─── Source material

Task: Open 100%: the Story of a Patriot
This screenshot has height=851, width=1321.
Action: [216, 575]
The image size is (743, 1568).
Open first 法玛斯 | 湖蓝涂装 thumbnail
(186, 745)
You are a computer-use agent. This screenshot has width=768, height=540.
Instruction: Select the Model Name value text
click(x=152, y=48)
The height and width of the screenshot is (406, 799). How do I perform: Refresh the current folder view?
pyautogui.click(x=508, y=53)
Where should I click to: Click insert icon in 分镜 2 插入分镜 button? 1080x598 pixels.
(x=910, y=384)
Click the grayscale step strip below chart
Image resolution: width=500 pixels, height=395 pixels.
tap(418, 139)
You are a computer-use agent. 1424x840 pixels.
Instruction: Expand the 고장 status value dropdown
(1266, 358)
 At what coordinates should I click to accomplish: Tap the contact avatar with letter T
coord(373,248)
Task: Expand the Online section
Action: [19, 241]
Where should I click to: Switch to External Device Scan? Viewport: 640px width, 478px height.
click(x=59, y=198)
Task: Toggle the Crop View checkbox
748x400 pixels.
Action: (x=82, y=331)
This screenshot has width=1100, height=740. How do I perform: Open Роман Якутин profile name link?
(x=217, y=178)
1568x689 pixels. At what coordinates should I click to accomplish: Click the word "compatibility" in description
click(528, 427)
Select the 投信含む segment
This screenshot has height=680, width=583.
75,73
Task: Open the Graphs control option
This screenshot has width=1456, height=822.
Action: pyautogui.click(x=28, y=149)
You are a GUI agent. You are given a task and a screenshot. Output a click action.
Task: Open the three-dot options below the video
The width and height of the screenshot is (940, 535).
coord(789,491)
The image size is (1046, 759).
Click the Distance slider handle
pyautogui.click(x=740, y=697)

──────

#### What you need to do
An exact repetition of the data above is all that is needed.

#### Solution to this task
Task: Open 100%: the Story of a Patriot
This screenshot has height=851, width=1321.
Action: [216, 575]
The image size is (743, 1568).
Open first 法玛斯 | 湖蓝涂装 thumbnail
(186, 745)
You are a computer-use agent. This screenshot has width=768, height=540.
Instruction: Select the Model Name value text
click(x=152, y=48)
The height and width of the screenshot is (406, 799). How do I perform: Refresh the current folder view?
pyautogui.click(x=508, y=53)
Where should I click to: Click insert icon in 分镜 2 插入分镜 button? 1080x598 pixels.
(x=910, y=384)
Click the grayscale step strip below chart
Image resolution: width=500 pixels, height=395 pixels.
tap(418, 139)
You are a computer-use agent. 1424x840 pixels.
Instruction: Expand the 고장 status value dropdown
(1266, 358)
 At what coordinates should I click to accomplish: Tap the contact avatar with letter T
coord(373,248)
Task: Expand the Online section
Action: [19, 241]
Where should I click to: Switch to External Device Scan? Viewport: 640px width, 478px height.
click(x=59, y=198)
Task: Toggle the Crop View checkbox
748x400 pixels.
Action: (x=82, y=331)
This screenshot has width=1100, height=740. How do I perform: Open Роман Якутин profile name link?
(x=217, y=178)
1568x689 pixels. At what coordinates should I click to accomplish: Click the word "compatibility" in description
click(528, 427)
Select the 投信含む segment
This screenshot has height=680, width=583.
75,73
Task: Open the Graphs control option
This screenshot has width=1456, height=822.
Action: pyautogui.click(x=28, y=149)
You are a GUI agent. You are given a task and a screenshot. Output a click action.
Task: Open the three-dot options below the video
The width and height of the screenshot is (940, 535).
coord(789,491)
The image size is (1046, 759).
Click the Distance slider handle
pyautogui.click(x=740, y=697)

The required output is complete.